GIVEN INSTRUCTION>
Copy out every line of the data below, word for word and without changes.

* Start EXERCISE MATERIALS *

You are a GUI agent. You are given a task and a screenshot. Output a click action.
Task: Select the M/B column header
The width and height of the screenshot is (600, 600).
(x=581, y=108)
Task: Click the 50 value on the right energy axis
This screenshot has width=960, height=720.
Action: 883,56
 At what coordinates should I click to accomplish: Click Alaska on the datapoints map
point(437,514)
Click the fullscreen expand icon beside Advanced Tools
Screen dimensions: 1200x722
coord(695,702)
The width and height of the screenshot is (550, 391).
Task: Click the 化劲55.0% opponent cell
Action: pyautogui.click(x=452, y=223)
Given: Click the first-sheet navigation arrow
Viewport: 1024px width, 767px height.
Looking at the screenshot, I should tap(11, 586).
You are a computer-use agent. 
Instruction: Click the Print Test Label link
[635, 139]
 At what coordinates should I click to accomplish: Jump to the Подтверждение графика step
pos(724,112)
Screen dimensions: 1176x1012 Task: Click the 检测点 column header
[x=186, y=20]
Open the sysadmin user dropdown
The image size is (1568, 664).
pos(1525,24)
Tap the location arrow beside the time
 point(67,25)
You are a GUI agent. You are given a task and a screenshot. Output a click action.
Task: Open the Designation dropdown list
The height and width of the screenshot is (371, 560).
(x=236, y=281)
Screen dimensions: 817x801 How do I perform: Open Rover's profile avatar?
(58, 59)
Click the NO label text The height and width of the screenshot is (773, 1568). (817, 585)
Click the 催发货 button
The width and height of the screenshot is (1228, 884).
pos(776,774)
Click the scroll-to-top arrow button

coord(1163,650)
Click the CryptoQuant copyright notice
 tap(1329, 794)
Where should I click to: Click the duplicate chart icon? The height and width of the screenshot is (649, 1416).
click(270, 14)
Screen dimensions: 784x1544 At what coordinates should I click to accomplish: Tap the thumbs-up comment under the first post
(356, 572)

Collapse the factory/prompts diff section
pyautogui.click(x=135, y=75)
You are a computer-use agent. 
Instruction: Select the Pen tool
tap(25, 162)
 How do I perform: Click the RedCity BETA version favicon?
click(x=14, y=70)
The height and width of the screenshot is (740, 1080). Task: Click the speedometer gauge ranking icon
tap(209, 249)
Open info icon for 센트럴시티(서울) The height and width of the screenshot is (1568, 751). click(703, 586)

* End EXERCISE MATERIALS *

COMPLETED EXERCISE>
You are a GUI agent. You are given a task and a screenshot. Output a click action.
Task: Select the M/B column header
The width and height of the screenshot is (600, 600).
(x=581, y=108)
Task: Click the 50 value on the right energy axis
This screenshot has width=960, height=720.
Action: 883,56
 At what coordinates should I click to accomplish: Click Alaska on the datapoints map
point(437,514)
Click the fullscreen expand icon beside Advanced Tools
Screen dimensions: 1200x722
coord(695,702)
The width and height of the screenshot is (550, 391).
Task: Click the 化劲55.0% opponent cell
Action: pyautogui.click(x=452, y=223)
Given: Click the first-sheet navigation arrow
Viewport: 1024px width, 767px height.
Looking at the screenshot, I should tap(11, 586).
You are a computer-use agent. 
Instruction: Click the Print Test Label link
[635, 139]
 At what coordinates should I click to accomplish: Jump to the Подтверждение графика step
pos(724,112)
Screen dimensions: 1176x1012 Task: Click the 检测点 column header
[x=186, y=20]
Open the sysadmin user dropdown
The image size is (1568, 664).
pos(1525,24)
Tap the location arrow beside the time
 point(67,25)
You are a GUI agent. You are given a task and a screenshot. Output a click action.
Task: Open the Designation dropdown list
The height and width of the screenshot is (371, 560).
(x=236, y=281)
Screen dimensions: 817x801 How do I perform: Open Rover's profile avatar?
(58, 59)
Click the NO label text The height and width of the screenshot is (773, 1568). (817, 585)
Click the 催发货 button
The width and height of the screenshot is (1228, 884).
pos(776,774)
Click the scroll-to-top arrow button

coord(1163,650)
Click the CryptoQuant copyright notice
 tap(1329, 794)
Where should I click to: Click the duplicate chart icon? The height and width of the screenshot is (649, 1416).
click(270, 14)
Screen dimensions: 784x1544 At what coordinates should I click to accomplish: Tap the thumbs-up comment under the first post
(356, 572)

Collapse the factory/prompts diff section
pyautogui.click(x=135, y=75)
You are a computer-use agent. 
Instruction: Select the Pen tool
tap(25, 162)
 How do I perform: Click the RedCity BETA version favicon?
click(x=14, y=70)
The height and width of the screenshot is (740, 1080). Task: Click the speedometer gauge ranking icon
tap(209, 249)
Open info icon for 센트럴시티(서울) The height and width of the screenshot is (1568, 751). click(703, 586)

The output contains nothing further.